Strangely enough, the emotion that we need more of, and that John the Baptist is seeking in those Pharisees and Sadducees, is remorse. Remorse is the capability of feeling the pain we have caused others. It is the flip side of empathy, that ability to put oneself in someone else’s shoes, for predator to know what it is to be prey and vice versa.
Remorse is more than just the consumer regret we hear about. It comes from the Latin remordere which means to torment or to vex, or literally, to bite back. It is as if with our words or actions we sink a predator’s teeth, long fangs into someone, knowingly or unknowingly; yet also bite ourselves at the same time. With remorse the pain we cause another is our pain. When we feel that pain, it is then that we can be made whole, for we realize that we—human beings, animals, plants, the very earth, the whole of creation—are one.
It seems every day we witness those in power as lacking in remorse. To be sure, there is plenty of shaming and fists beating the chest but very little in the way of remorse. As human beings we are pain-avoidant, to the point of often taking little responsibility for the pain we cause. But we know from experience that at some point it will come back to bite us.

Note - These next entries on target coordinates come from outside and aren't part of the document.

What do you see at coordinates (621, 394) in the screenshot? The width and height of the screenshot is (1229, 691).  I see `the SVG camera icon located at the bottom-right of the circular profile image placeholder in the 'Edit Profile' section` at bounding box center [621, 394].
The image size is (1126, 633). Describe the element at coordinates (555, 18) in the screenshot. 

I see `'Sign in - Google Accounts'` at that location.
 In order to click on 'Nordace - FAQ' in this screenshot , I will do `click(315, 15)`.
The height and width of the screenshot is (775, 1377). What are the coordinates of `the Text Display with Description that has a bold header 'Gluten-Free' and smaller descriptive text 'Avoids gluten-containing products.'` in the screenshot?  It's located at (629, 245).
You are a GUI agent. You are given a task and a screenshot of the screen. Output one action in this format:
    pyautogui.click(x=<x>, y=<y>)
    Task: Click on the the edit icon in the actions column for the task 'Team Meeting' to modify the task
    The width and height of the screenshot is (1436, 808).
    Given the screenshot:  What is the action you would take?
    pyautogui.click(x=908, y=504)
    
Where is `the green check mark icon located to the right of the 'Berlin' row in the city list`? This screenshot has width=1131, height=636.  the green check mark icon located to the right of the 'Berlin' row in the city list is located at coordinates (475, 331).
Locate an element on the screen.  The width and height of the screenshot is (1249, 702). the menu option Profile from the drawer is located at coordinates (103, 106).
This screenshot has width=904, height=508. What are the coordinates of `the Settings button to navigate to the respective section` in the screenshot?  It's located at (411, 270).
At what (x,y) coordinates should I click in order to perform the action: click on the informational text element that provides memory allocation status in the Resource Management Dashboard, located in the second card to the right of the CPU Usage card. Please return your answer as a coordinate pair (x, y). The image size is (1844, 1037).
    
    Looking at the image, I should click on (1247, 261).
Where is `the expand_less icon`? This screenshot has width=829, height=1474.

The irony is that what appears to block our way to the kingdom of God makes the very pathway to the wholeness God intends for us. Greed, war, guilt, shame show us the need for generosity, peace, forgiveness and respect. The pain of remorse leads to wholeness. In Advent we focus on hope, peace, joy and love, for we know the world and we ourselves can be tempted to believe that despair, strife, sorrow, and hatred are normal and even to be expected.
Where are the places in your own life and in the life of this church where you feel remorseful? With whom do you feel juxtaposed, like polar opposites, oil and water, day and night, where there is unresolved tension and the need for reconciliation? What do you do to cope with pain or to avoid it altogether? How have guilt and shame paralyzed and wounded you in your life and in your life together as the Body of Christ? In what areas of your life and your life as a congregation have you come to expect the worst? What is it that you really hope for?
What would this church, this world, what would you look like if none would hurt nor destroy anymore, if the need for remorse was no more? As God’s Advent rearranges us and puts us with people and situations that seem like natural enemies, like polar opposites, let us watch for the unexpected, for God’s surprising love to lead us to healing and to wholeness. Amen.